*Brief*
An exact copy is all that is wanted: the lines from the one with "Where should I" through the end of the listing below, both included, minus any pictures.

*Excerpted records*

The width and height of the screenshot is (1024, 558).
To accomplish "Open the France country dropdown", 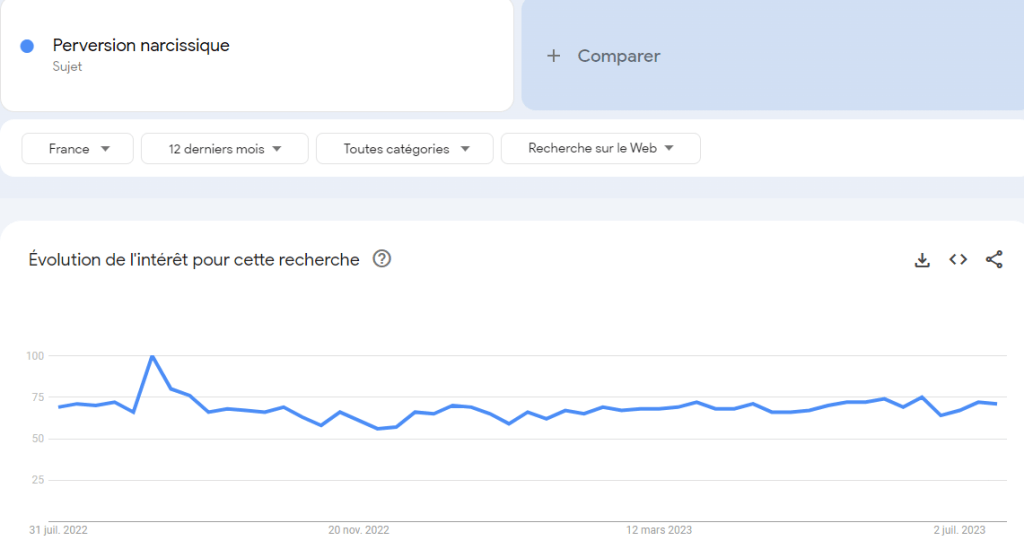I will coord(78,149).
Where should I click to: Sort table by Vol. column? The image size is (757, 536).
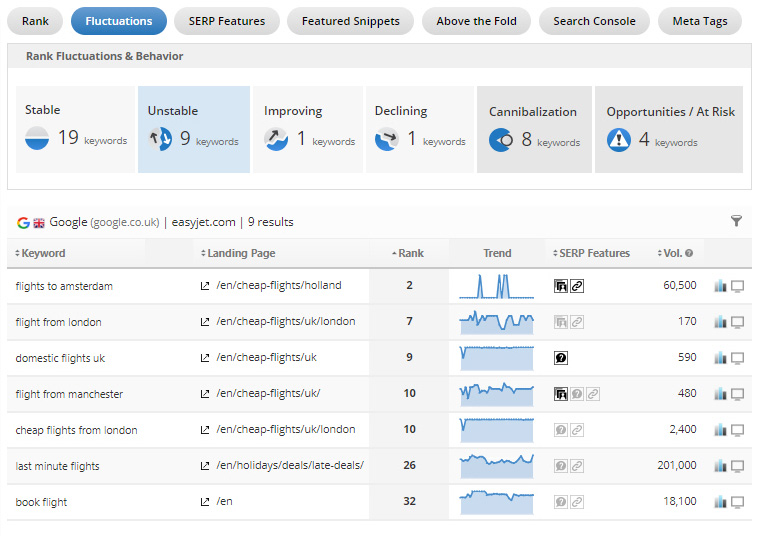click(671, 254)
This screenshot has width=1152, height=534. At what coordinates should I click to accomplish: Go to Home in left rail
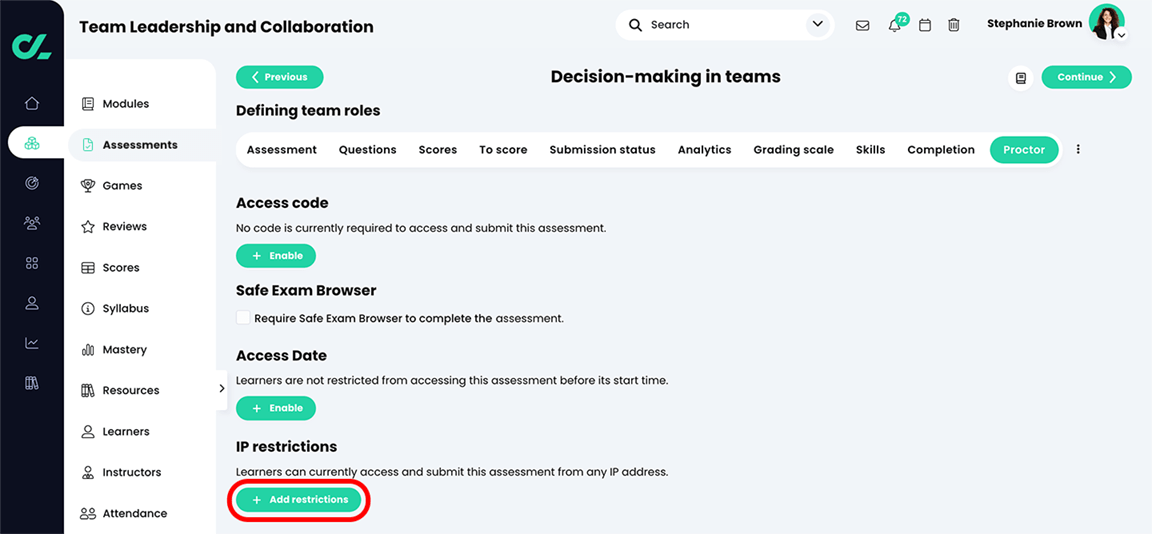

*Answer section*
Where should I click to: Sort table by Vol. column? The image size is (757, 536).
click(671, 254)
This screenshot has width=1152, height=534. At what coordinates should I click to accomplish: Go to Home in left rail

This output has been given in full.